▶ _Task objective_:
Condense the abstract's paragraph that opens with "Racial stratification remains critically undertheorized" into a short bulleted list that keeps its main facts.

▶ _Excerpt_:
>>>

Abstract
AbstractRacial stratification remains critically undertheorized in hierarchy studies. Postcolonial analyses demonstrate how diffuse systems of racial knowledge produce unequal subjectivities in world politics, but they are often criticized for making overdetermined explanations that do not account for agency or contingency. To rectify this theoretical lacuna, I develop a postcolonial-practice theory approach to explain variation in the intensity and duration of governance hierarchies. I argue that racialized discourses constitute the habitualized dispositions of dominant and subordinate actors and make possible specific governance practices. This approach can account for puzzling cases of successful resistance by some subordinates while others languish under intense domination. Two such cases are US state building interventions in Haiti and the Dominican Republic during the early twentieth century. By using a variety of primary archival and public sources, I demonstrate how ideas about racial differences among Anglo-Americans, Dominicans, and Haitians led US policymakers to enact a more long-term and domineering occupation of Haiti compared to the Dominican Republic. Once Dominican elites articulated a European–Spanish identity in opposition to Blackness, they mobilized support from other Latin American states and made US withdrawal practical. A postcolonial-practice explanation is useful because it addresses the limitations of both narrow and broad approaches to the study of hierarchy. Its focus on the contestation of US hierarchies further contributes to hegemonic-order theory while illustrating how the dynamics of inclusion and exclusion shape imperial rule and strategies of anti-imperial resistance.

<<<

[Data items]
>>>

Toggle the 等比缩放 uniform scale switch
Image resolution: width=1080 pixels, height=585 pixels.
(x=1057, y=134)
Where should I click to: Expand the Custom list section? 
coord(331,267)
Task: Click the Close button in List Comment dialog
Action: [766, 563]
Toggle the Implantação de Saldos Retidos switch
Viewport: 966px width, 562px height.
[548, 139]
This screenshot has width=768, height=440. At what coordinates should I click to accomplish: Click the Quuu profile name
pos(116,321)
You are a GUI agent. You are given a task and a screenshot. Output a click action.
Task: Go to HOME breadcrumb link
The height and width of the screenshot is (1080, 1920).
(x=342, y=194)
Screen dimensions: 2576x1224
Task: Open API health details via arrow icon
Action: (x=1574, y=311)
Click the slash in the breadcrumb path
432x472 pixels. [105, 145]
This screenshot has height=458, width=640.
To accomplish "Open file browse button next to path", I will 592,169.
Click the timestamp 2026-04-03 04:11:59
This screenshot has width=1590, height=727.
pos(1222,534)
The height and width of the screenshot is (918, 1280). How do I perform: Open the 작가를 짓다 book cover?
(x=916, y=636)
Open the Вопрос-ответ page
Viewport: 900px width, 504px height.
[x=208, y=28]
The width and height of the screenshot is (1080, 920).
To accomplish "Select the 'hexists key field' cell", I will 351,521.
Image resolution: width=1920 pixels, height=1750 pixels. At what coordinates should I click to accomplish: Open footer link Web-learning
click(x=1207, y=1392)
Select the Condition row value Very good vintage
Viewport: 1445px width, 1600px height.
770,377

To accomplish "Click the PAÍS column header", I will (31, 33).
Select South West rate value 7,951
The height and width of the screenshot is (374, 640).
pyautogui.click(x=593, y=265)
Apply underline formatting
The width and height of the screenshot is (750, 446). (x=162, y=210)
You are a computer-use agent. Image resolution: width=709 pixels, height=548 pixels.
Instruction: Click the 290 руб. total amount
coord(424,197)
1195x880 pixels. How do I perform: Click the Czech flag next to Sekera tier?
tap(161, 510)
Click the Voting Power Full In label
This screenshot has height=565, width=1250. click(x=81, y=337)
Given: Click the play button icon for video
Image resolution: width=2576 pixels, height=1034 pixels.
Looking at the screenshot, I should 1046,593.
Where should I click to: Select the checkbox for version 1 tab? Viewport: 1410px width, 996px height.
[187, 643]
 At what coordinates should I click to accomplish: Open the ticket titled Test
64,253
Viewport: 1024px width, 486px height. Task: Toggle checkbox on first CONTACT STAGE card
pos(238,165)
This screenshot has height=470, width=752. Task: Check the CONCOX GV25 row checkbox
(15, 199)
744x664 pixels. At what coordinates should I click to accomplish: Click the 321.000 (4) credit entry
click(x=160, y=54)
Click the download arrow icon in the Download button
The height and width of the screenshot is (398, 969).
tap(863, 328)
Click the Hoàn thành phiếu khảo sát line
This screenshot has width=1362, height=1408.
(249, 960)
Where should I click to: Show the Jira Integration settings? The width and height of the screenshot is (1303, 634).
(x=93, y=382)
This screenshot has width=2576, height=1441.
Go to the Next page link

<<<

▶ _Solution to this exercise_:
- Hierarchy studies have not theorized racial stratification enough. Postcolonial analyses show how racial knowledge produces unequal subjectivities in world politics, but critics say they overlook agency and contingency.
- The author develops a postcolonial-practice theory approach to explain why governance hierarchies vary in intensity and duration.
- Racialized discourses shape the habitual dispositions of dominant and subordinate actors and make particular governance practices possible. This explains why some subordinates resist successfully while others remain under intense domination.
- The cases are US state-building interventions in Haiti and the Dominican Republic in the early twentieth century, examined through primary archival and public sources.
- Ideas about racial differences among Anglo-Americans, Dominicans, and Haitians led US policymakers to impose a longer, more domineering occupation on Haiti.
- Dominican elites asserted a European–Spanish identity in opposition to Blackness, won support from other Latin American states, and made US withdrawal practical.
- The approach addresses the limits of both narrow and broad approaches to hierarchy and contributes to hegemonic-order theory. It also shows how inclusion and exclusion shape imperial rule and anti-imperial resistance.